Disparition d’Agnès Berthon, figure emblématique et singulière de l’œuvre de Joël Pommerat
Née à Alger le 23 juin 1959, jumelle de Florence, rapatriée sans souvenir mais avec la mémoire d’un exil fondateur, Agnès Berthon a grandi entre massif central et méditerranée, rock anglais et adolescence électrique.
Très tôt, elle pose ses pas entre musique et théâtre, pigiste à Londres pour Rock & Stock, apprentie comédienne à Paris, militante du collectif avec Christian Benedetti. Sa vie sera faite de passages, de rencontres : Miossec à Brest, Dominique Sonic à Rennes, puis un soir de 1997, Joël Pommerat. Elle avait lu son portrait, elle avait su : ce serait lui.
Dès Treize étroites têtes, elle entre dans le cercle et n’en sortira plus. Dix-sept créations, de « Au Monde » à « Ça ira (1) Fin de Louis », jusqu’à la reprise récente de « La Réunification des deux Corées ».
Actrice de l’ombre et de la lumière, elle n’ornait pas le plateau, elle le hantait. Présence androgyne, voix aérienne, puissance muette : son art consistait à accueillir, à se laisser traverser. Incarnée et désincarnée à la fois, elle portait ce réalisme magique qui fit la signature Pommerat.
Dans son théâtre, Agnès devient figure, spectre, souffle. Elle est présence et absence, réalité et hallucination. Androgyne, entité « venue d’ailleurs », elle prête à Pommerat la part de rêve et de trouble que son théâtre appelle.
On se souvient d’elle dans « Ça ira (1) Fin de Louis », grotesque et tragique à la fois. On se rappelle d’elle encore dans « La Réunification des deux Corées », en Bowie satiné, voix-tube inventée, hantant l’espace entre les scènes, séduction tragique et suspension hypnotique pour une voix de velours hors du temps.
Son art était celui de l’accueil : accueillir les hasards, les signes, les déplacements. Ne rien chercher, mais tout laisser advenir. Une actrice désincarnée et pourtant ancrée, artisanale et pourtant visionnaire. Camarade de troupe parfaite, fédératrice, généreuse, mais aussi avide de solitude et de silence.

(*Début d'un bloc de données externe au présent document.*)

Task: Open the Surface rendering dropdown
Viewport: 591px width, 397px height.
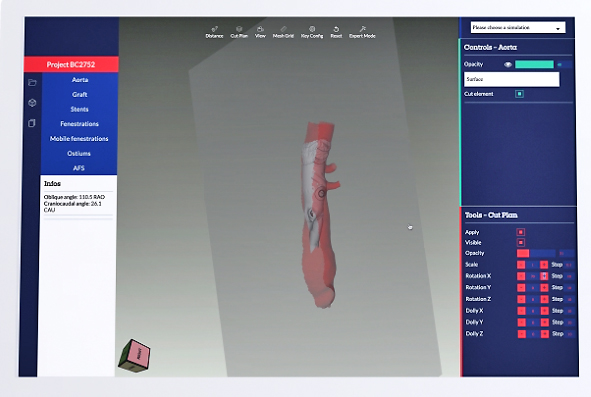Action: pos(511,79)
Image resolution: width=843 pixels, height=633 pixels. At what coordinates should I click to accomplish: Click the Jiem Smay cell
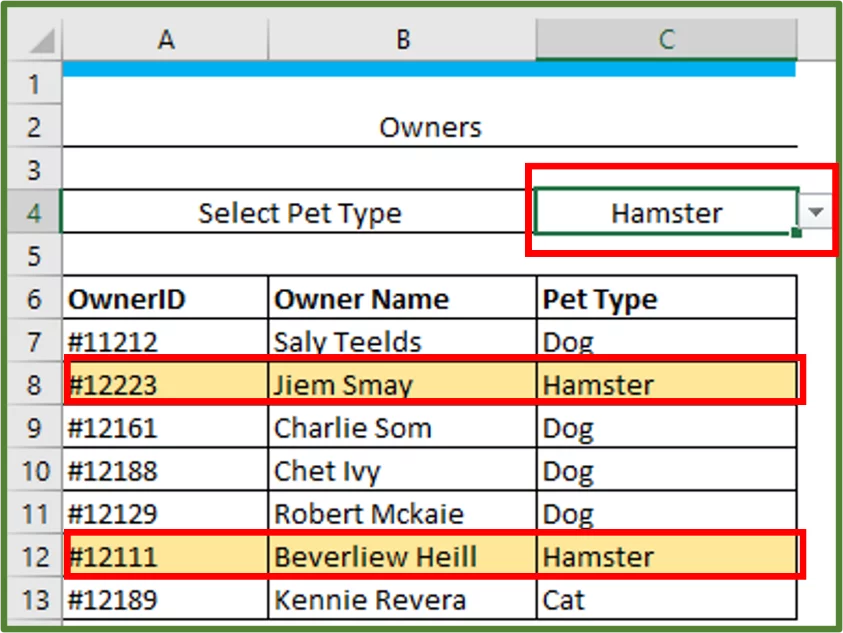point(402,385)
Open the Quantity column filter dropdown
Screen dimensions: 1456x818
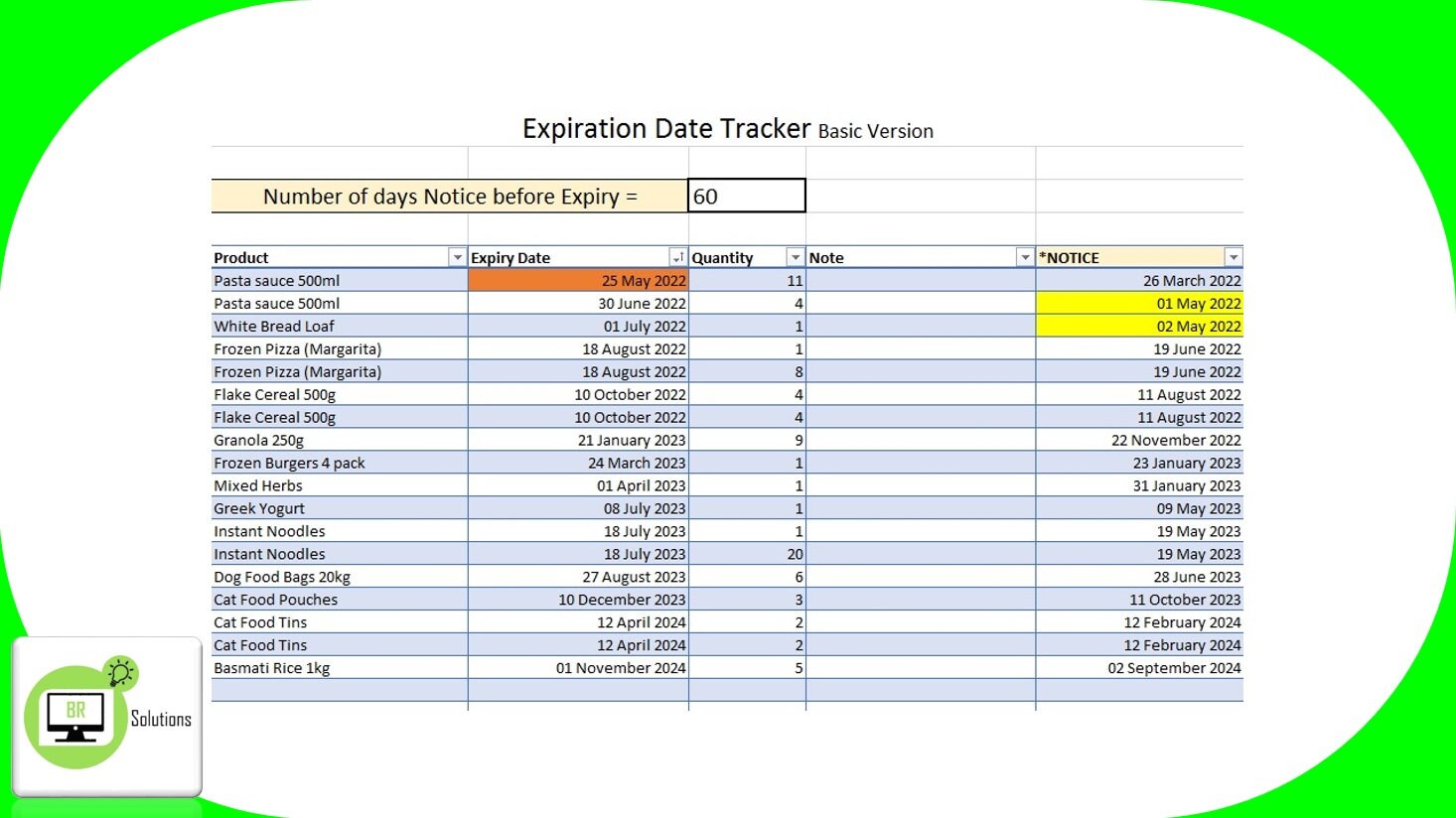coord(795,256)

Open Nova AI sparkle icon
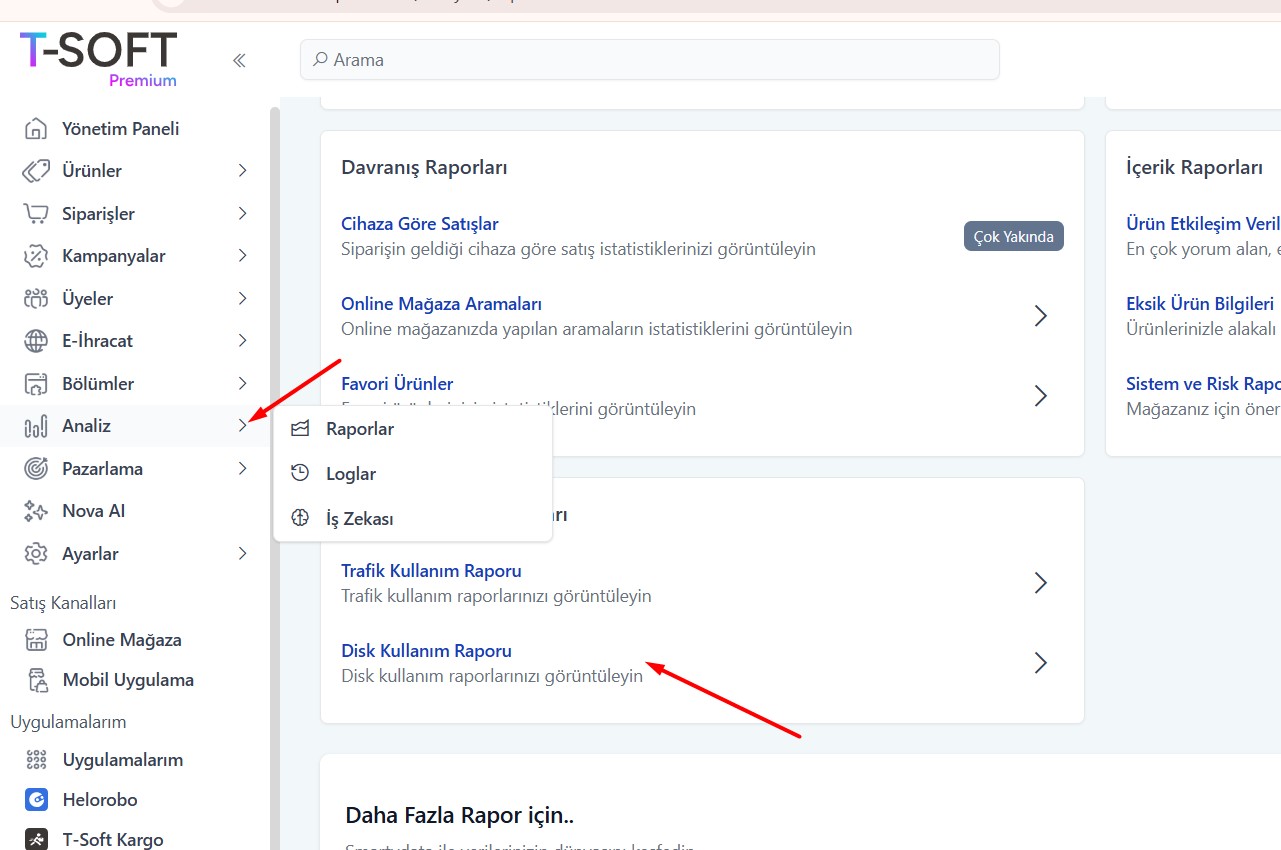pyautogui.click(x=36, y=511)
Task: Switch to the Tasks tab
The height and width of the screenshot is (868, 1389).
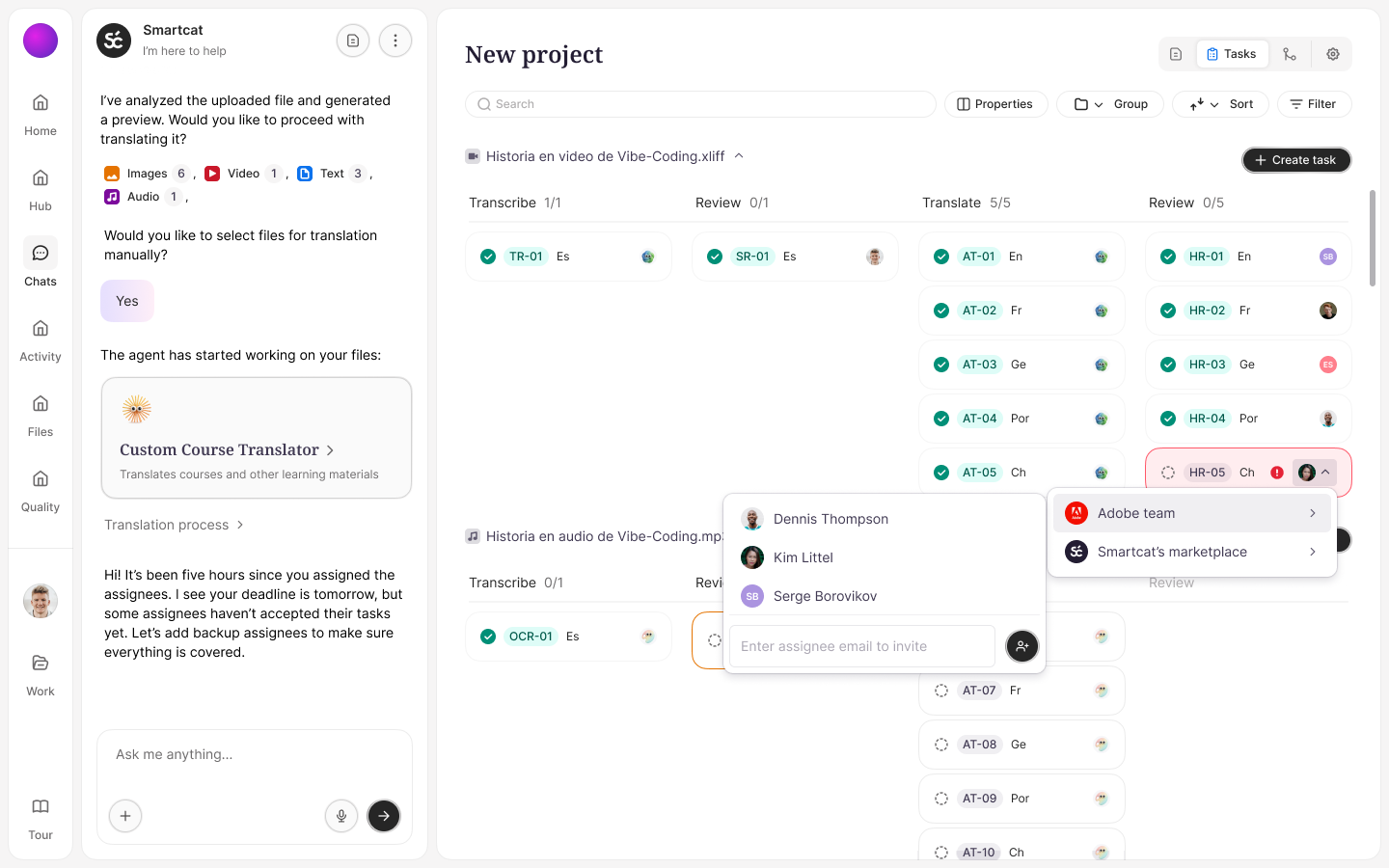Action: click(1232, 54)
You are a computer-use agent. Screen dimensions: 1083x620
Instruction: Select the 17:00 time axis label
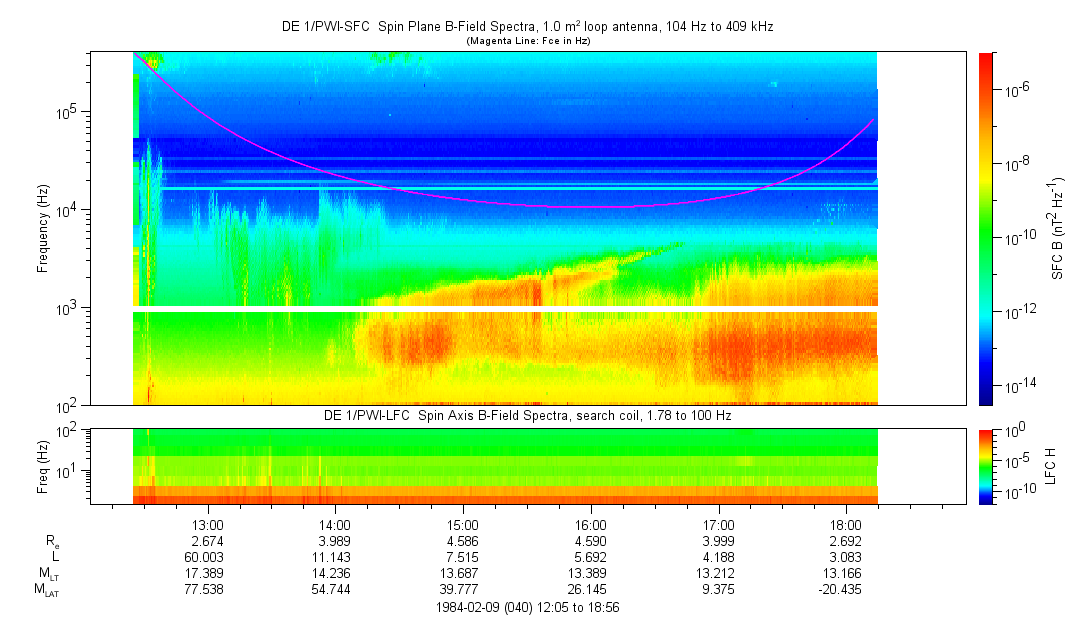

Elle apparaissait aussi au cinéma, toujours aux lisières — Bertrand Mandico, Arnaud des Pallières, bientôt Caroline Deruas à Venise. Elle préparait encore des projets, comme si l’élan ne devait jamais cesser.
Sa vie fut tissée de rencontres, d’écoutes, d’accidents. Marquée par la mort brutale de sa mère dans son enfance, elle avait appris à vivre chaque instant comme une rareté. Sa gémellité avec Florence fondait ce rapport particulier à l’existence, cette conscience aiguë de l’éphémère.
Agnès Berthon avait ce don : rendre habitable l’étrangeté du monde. Elle savait que tout est fragile et précieux, et le disait avec son corps, sa voix, ses silences.
Le 17 août 2025, la voix s’est tue à Narbonne. Mais son souffle reste : il habite encore les mots de Pommerat, il hante ce théâtre d’ombre et de lumière.